Through my labored breathing in our warmup, I doubt this view: wouldn’t it have been a better show if they didn’t afterwards admit that they suspected beforehand? Doesn’t that ruin the whole effect?
But then again, how like the government, to allow disclosure and transparency at just the wrong time, throwing monkey-wrenches into voting narratives, shoes into the machinery at just the wrong moment. I think of James Comey’s supposedly principled disclosures, two seconds before the election, or the CDC telling us not to wear masks at the beginning of the pandemic.
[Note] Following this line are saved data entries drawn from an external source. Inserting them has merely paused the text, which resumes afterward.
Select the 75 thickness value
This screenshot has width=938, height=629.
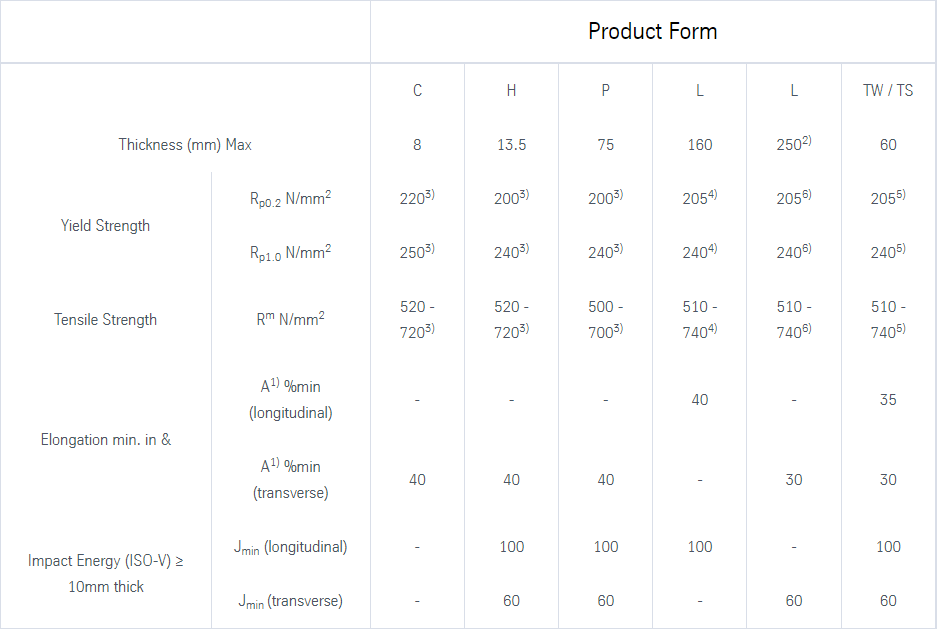[x=605, y=145]
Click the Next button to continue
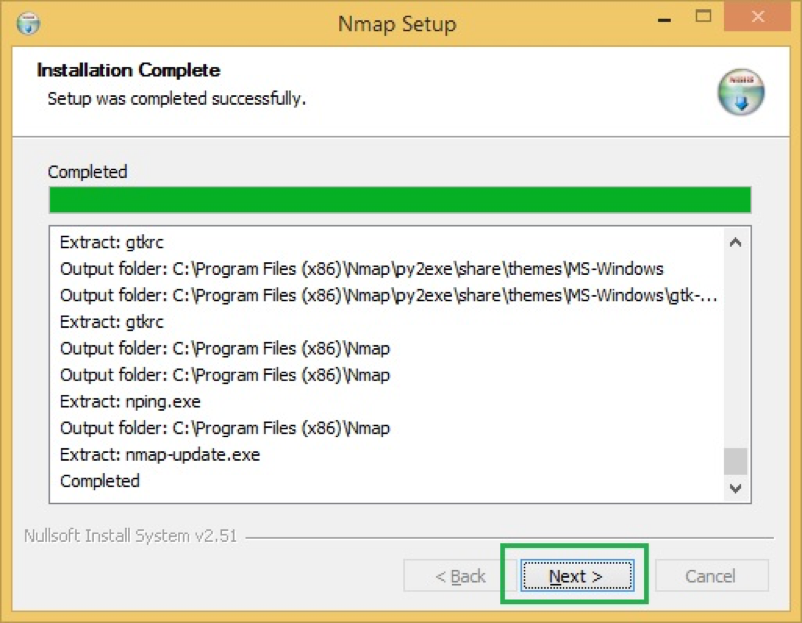Viewport: 802px width, 623px height. (x=573, y=575)
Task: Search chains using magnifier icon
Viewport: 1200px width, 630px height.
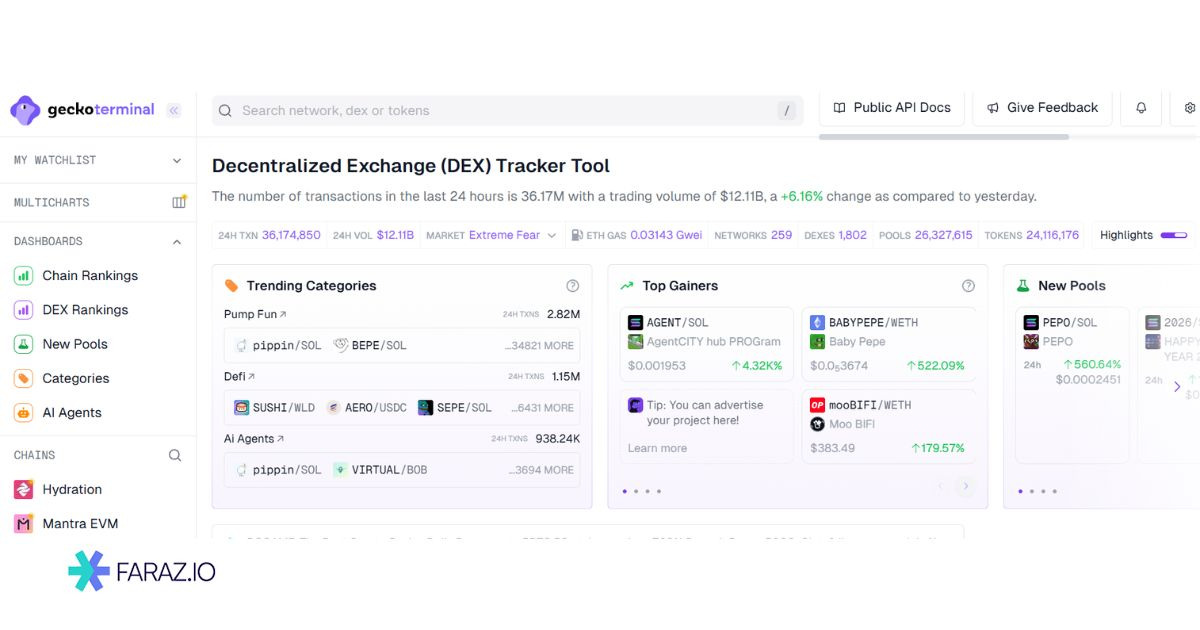Action: [x=175, y=455]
Details like changing science or saving personal protection for doctors ruin a good narrative.
Because the truth is, I really don’t know what a government owes its citizens or how in the world a rescue mission could have possibly confronted this tragedy.
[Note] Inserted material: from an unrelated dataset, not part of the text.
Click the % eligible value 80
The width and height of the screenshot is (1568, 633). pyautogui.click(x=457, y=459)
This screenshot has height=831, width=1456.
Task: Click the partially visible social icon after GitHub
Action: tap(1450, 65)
“They signed waivers, we’re not going to use public resources to search after private risk,” seems coldhearted.
But pulling out all the stops for a rescue mission, especially in light of the refugees who died drowning in a ship off of Greece’s shores the same week seems tone-deaf in the other direction.
And anyways, who can resist putting on a show? Isn’t this equipment, the ones owned already by the government, meant to be for just exactly this scenario? Should we not amoritize the public resources we have by using them?
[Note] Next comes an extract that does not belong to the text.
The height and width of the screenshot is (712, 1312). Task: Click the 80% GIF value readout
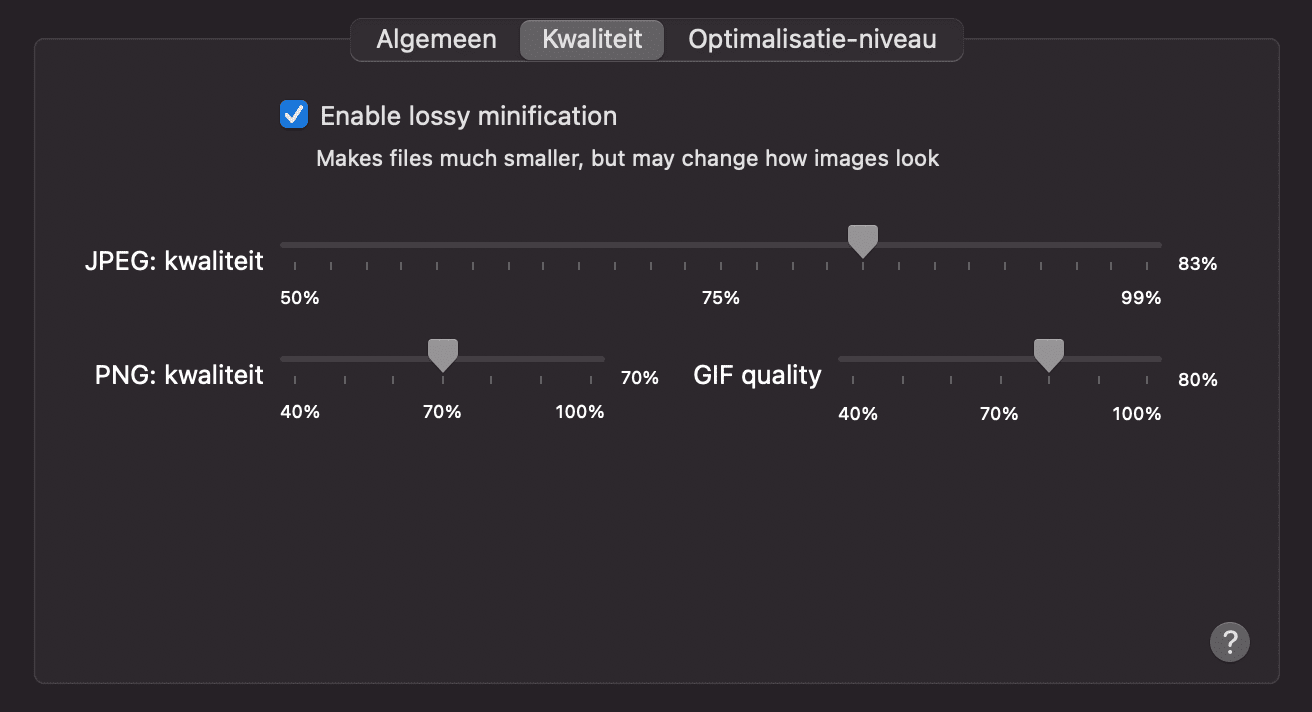(1197, 380)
In the end, of course, it doesn’t matter at all. Pulverized in a fraction of a second. Our human empathy imagining them imagining their deaths a waste of time and attention. We collectively worried for them for hundreds of years more than they worried for themselves; blissfully, they would never have seen it coming, liquified and melted into the ocean’s floor in a fraction of a second.
“Maybe it’s poetic justice,” someone at CrossFit suggests. “The people who were rich all got off the Titanic, at least more than the poor people did. Now it’s the rich who all die.”
I don’t know if justice can ever be found in death, I somehow doubt it as a general principle. And this whole episode will be added to the Titanic lore, and then tucked away and forgotten, the way that I have no idea about whatever happened to that baby who fell down a well, whose fate captured America’s attention for a couple of days.
But I do believe that in relentlessly following the drama that seemed to be unfolding, the rescue mission that kept going, we were using them, most of all. It wasn’t about the people at the bottom of that submersible, no matter how much we make it about their waivers and their money. It was about us; what does it feel like to know you will die in an impending way, and to be disconnected. It is worse than gasping for breath in a hospital bed, even though plenty of people feel that suffocation as their lungs fail at the end of life, feel as though they are gasping and there isn’t enough. They are still part of things, listening to the same beeps, speaking to the same doctors.
But to anticipate your own death, to know that it is coming for you, and to be separate, to be trapped, to die a slow unfolding. In imagining it, we have to rehearse it, we have to feel and breathe our own gratitude so very deeply. We have to scorn them because they are suffering in a way that we can’t bring too close, have to distance ourselves from their fate because we would never be so foolish as to do that. But it’s not their foolishness. It’s our superiority.
By all rights, we should feel relief at the fact they were instantaneously liquified. But that’s hard to feel too. What pleasure is there in a story that in the end, held no suspense at all, not even for a single second?
So we’ll change the story yet again, the way that Tim did. Criticizing the choice of those who lusted after a story, those who chose to use our public resources, the ones who declared a good story irresistible, the ones who turned our attention and efforts to those most privileged. However hard that story, it is infinitely easier than confronting mortality.